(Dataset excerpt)

-*-

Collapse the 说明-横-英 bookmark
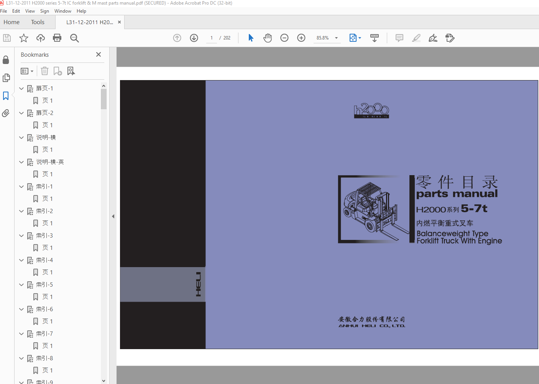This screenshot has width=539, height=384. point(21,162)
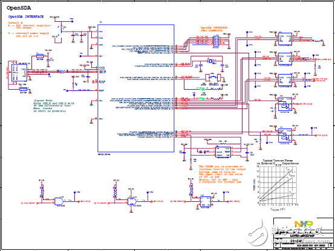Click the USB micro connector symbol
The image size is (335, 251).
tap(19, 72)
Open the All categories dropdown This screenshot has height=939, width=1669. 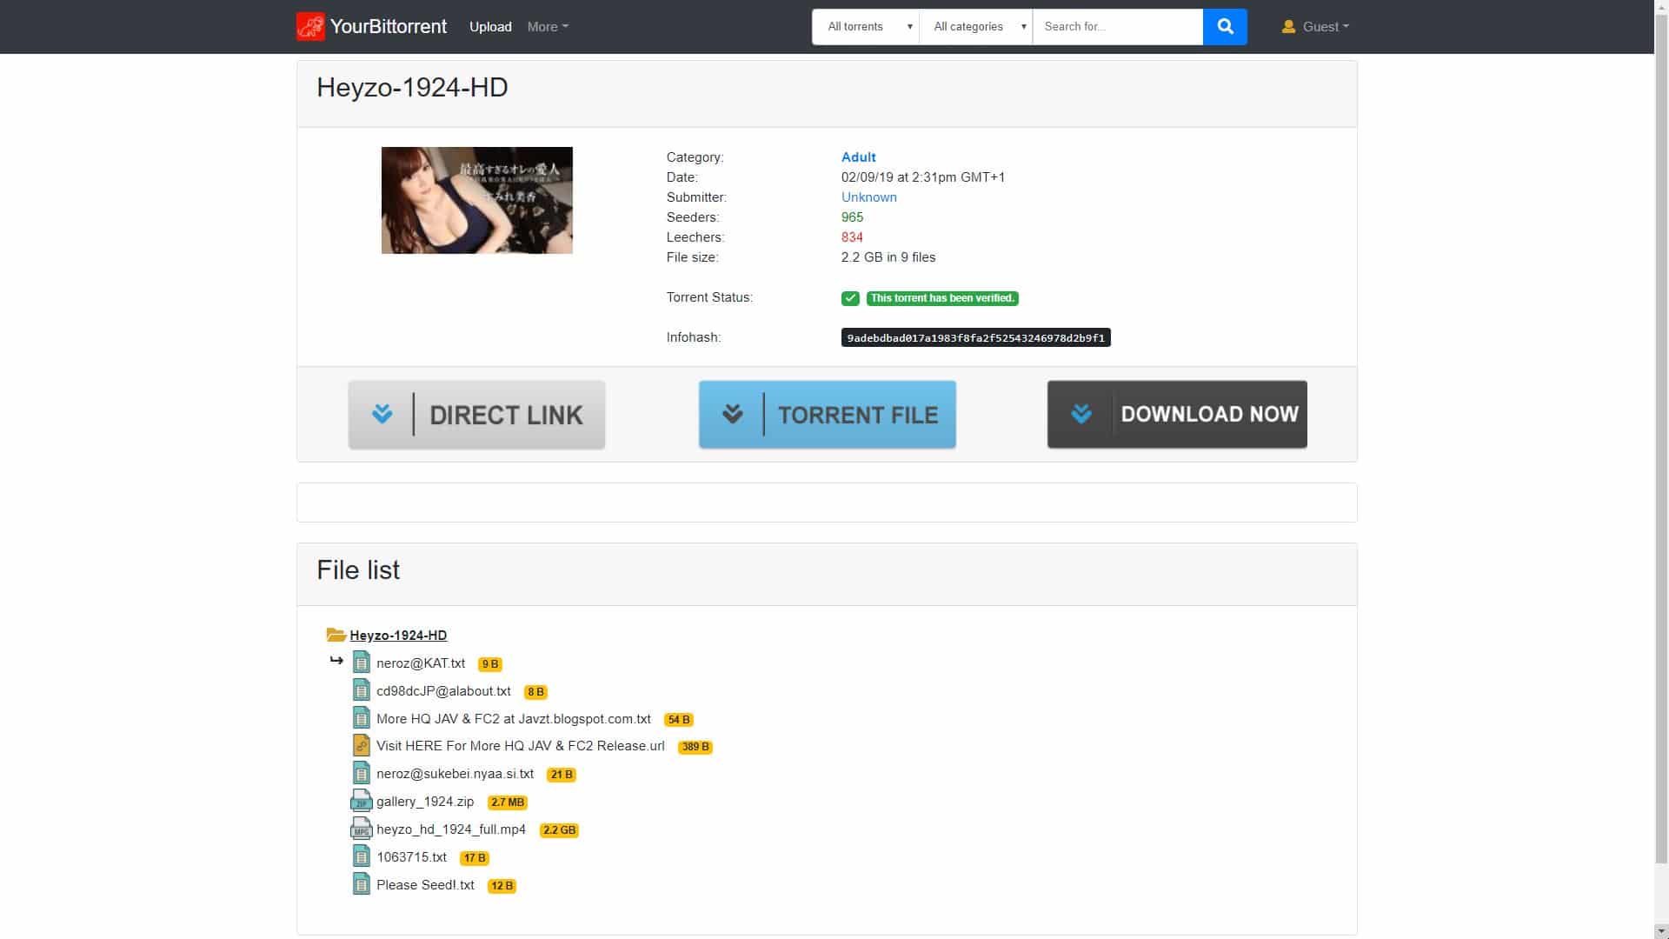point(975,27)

-*-

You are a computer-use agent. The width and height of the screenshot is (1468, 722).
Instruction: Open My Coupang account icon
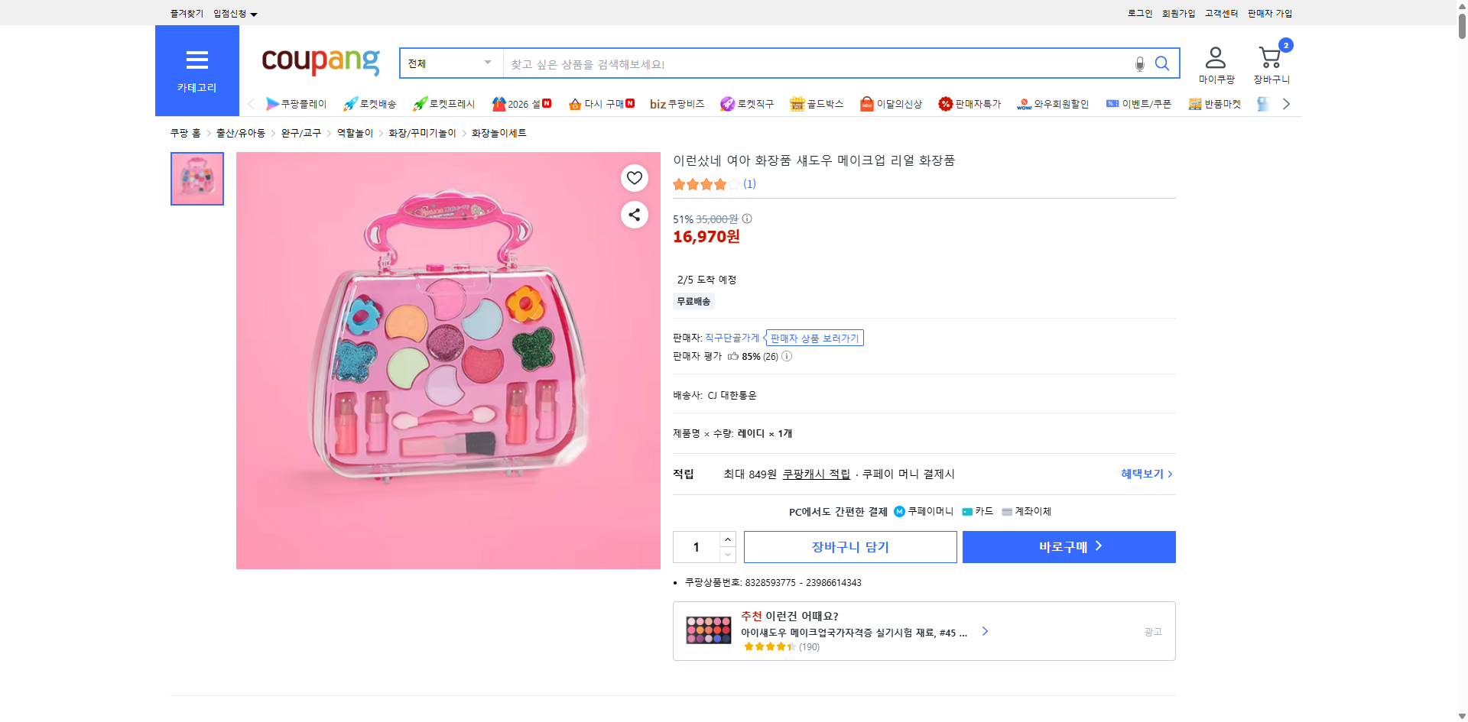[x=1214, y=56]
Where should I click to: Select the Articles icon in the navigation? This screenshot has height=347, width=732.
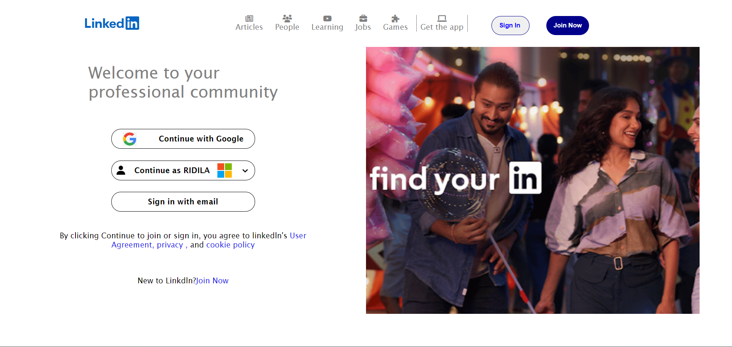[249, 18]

-*-

### CHALLENGE
Collect every line of the data above that contains the string "icon", matching case exactly.

### SOLUTION
Instruction: Open My Coupang account icon
Where should I click to: Select the Articles icon in the navigation? This screenshot has height=347, width=732.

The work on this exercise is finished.